Since last year Kalispell Regional Healthcare has added more than a dozen pediatric sub-specialists in neonatology, behavioral health, cardiology, endocrinology, gastroenterology, neurology, oncology and hematology, ophthalmology, surgery, anesthesia, intensive care and hospitalist services.

Sharpton said the hospital is still searching for a pediatric neurology surgeon and a pulmonologist. She said a pediatric intensivist is expected to join the team sometime in September.

The new service temporarily will be housed in the hospital’s existing adult intensive-care unit, which will allow the hospital to offer a full list of services while it works to complete a 190,000-square-foot pediatric center.
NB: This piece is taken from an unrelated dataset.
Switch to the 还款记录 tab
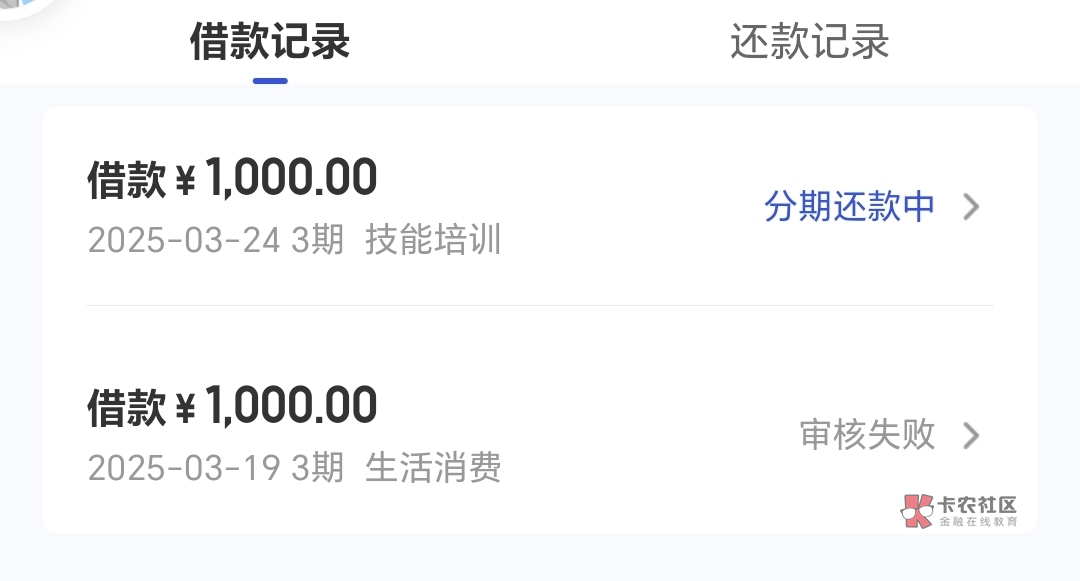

The center, a roughly $40 million project, will dedicate a three-story building to specialized care for women and children. Previously, families with a child facing a disease or in need of intensive surgery historically have left Montana for places such as Spokane, Seattle, Denver or Salt Lake City to tap into medical services.

Specializing in surgery for babies and children, Falk and Seifarth will be set up to perform a broad spectrum of procedures from common operations such as appendix removal to more complicated procedures such as correcting chest wall deformities.

Sharpton said both surgeons are trained in minimally invasive techniques that focus on quick recovery and reduce pain levels.

Falk attended medical school at the Royal College of Surgeons in Ireland. Before accepting the position in Kalispell, he was completing his pediatric surgery fellowship at Nicklaus Children’s Hospital in the Miami Children’s Health System in Florida. Prior to that, he completed his general surgery residency at the Cleveland Clinic in Cleveland, Ohio, and his internship at Beaumont Hospital in Dublin.

“I’m thrilled to join an amazing team of pediatric sub-specialists and am excited about the impact this program will have on pediatric care in this state, ” Falk said.

Seifarth said it was time for the addition of a second surgeon. Since he arrived in Montana less than three months ago, Seifarth said he has treated more than 150 children and performed more than 65 operations.

He said four of those surgeries were rare Hirschsprung’s disease procedures performed within one week.

Hirschsprung’s disease is also called congenital megacolon. It prevents colon walls from being able to relax and pass stools through the large bowel, which causes chronic obstruction.

Seifarth said this issue typically occurs once in every 5,000 live births — that translates to two or three babies a year in Montana.

“So why do we have four at once? Doctors can miss this diagnosis easily because constipation is so common,” Seifarth said. “Diagnosing four children in a short time is a reflection of being an underserved state. Not having specialists here means that rare things can go unrecognized and untreated.”

He said with the hospital’s expansion of pediatric services and the growing number of specialists joining the team, he believes that would change for Montanans.

“We’re experiencing a shift of care for pediatric patients,” he said, “And, for the state’s children, that’s a very exciting prospect.”